Forse, Pietro non avrebbe pronunziate queste terribili parole se avesse approfittato dell’opportunità che il Maestro stesso gli aveva offerto poche ore prima; nel Getsmani gli era stata data l’occasione di rinnovare la propria comunione con Dio, di alimentare la propria personalità in Dio, ma Pietro si era lasciato sopraffare e si era addormentato per “tre volte” consecutive; tre volte esatte, come le tre sconfitta nel rinnegamento.

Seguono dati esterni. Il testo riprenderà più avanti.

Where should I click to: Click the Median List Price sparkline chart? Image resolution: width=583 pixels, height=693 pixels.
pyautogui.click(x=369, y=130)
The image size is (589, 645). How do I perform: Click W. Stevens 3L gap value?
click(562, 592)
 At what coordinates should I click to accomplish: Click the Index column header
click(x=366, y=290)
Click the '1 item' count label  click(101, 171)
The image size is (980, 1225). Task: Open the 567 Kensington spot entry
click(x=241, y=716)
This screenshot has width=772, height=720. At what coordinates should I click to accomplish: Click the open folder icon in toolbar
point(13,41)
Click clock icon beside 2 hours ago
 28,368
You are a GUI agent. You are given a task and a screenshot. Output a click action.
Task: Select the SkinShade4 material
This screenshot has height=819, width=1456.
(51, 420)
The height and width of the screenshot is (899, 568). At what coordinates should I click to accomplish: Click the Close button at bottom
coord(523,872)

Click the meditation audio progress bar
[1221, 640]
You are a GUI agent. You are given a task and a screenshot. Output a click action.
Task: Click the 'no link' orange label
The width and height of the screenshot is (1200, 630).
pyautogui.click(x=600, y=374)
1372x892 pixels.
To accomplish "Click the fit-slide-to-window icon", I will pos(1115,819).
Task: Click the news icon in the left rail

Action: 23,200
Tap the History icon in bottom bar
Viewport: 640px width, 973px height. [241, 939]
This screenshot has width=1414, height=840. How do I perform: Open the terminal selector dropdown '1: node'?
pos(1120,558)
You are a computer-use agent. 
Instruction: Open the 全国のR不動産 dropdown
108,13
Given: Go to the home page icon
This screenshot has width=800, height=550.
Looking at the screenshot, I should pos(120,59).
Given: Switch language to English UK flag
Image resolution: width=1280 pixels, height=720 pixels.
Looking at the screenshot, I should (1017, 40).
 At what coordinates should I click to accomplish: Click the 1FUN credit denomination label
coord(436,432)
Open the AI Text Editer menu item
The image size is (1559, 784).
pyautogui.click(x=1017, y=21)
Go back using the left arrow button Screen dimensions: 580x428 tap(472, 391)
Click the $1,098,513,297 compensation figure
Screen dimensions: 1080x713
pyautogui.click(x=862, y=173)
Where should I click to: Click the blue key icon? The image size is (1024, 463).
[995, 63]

Ah, se Pietro avesse gridato, agonizzato, vegliato come il suo Signore…!! Ma Pietro non sentiva lo stesso bisogno spirituale di Gesù, era “un arrivato” e poteva anche concedersi di dormire prima che scoppiasse il terribile conflitto.

E Pietro pianse amaramente; con queste parole l’Evangelo ci fa sapere che la lezione è stata dura per l’apostolo, ma e stata anche salutare; egli riconosce finalmente se stesso, vede con chiarezza sconcertante la propria debolezza, la propria pusillanimità. Ora non si sente più maggiore degli altri; non si sente più sicuro del suo coraggio, della sua spiritualità; si sente quale veramente è, un povero uomo desideroso di amare Gesù, ma sottoposto a tutte le limitazioni e le imperfezioni della propria natura.

Quando in seguito Gesù rinnova indirettamente il ricordo della sconfitta, Pietro dimostra non soltanto il pentimento del cuore, ma anche, ed anzi soprattutto di aver imparato la lezione, Gesù infatti gli chiede: “Pietro mi ami tu, più che costoro?…”

Più che costoro? Ottima opportunità per confermare la propria superiorità, la propria spiritualità, ma Pietro quasi evade la domanda e nella risposta pensa soltanto ad esprimere il proprio debole sentimento. Egli non è più disposto a fare dichiarazioni audaci ed avventate; si abbandona umilmente all’onniscenza e alla compassione del Redentore: “Tu sai ogni cosa, tu sai che io ti amo…”.

Nelle parole di Pietro risuona un mesto poema intessuto d’affetto e di debolezza e colui che lo canta sa che non può offrire la forza della propria personalità, perché questa lo indurrebbe soltanto a ripetere: “Non conosco quell’uomo!”

Pietro canta il suo poema per offrire amore, l’amore di un cuore debole, vacillante, ma sincero; l’amore che rappresenta la sola offerta che il credente può dare a Dio e che quindi rappresenta anche per noi la sola cosa che dobbiamo desiderare di porre fedelmente sull’altare eterno della consacrazione.

La conclusione della lezione ci ricorda che se presumiamo di vincere le battaglie cristiane con la forza della nostra personalità e delle nostre precedenti conquiste, noi precipiteremo nelle più infamanti sconfitte; ma se ci convinciamo che ogni debolezza è in noi ed ogni forza in Dio, noi giungeremo alle più luminose vittorie mediante l’aiuto che chiederemo a Lui ed otterremo da Lui in ogni circostanza.

La terribile frase di Pietro sia quindi per ognuno di noi un ammonimento severo; lasciamola spesso risuonare al nostro orecchio in tutta la crudezza del suo aspro accento affinché ci sia stato facile pregare e chiedere: “O Dio salvami dal dire: “Non conosco quell’uomo!”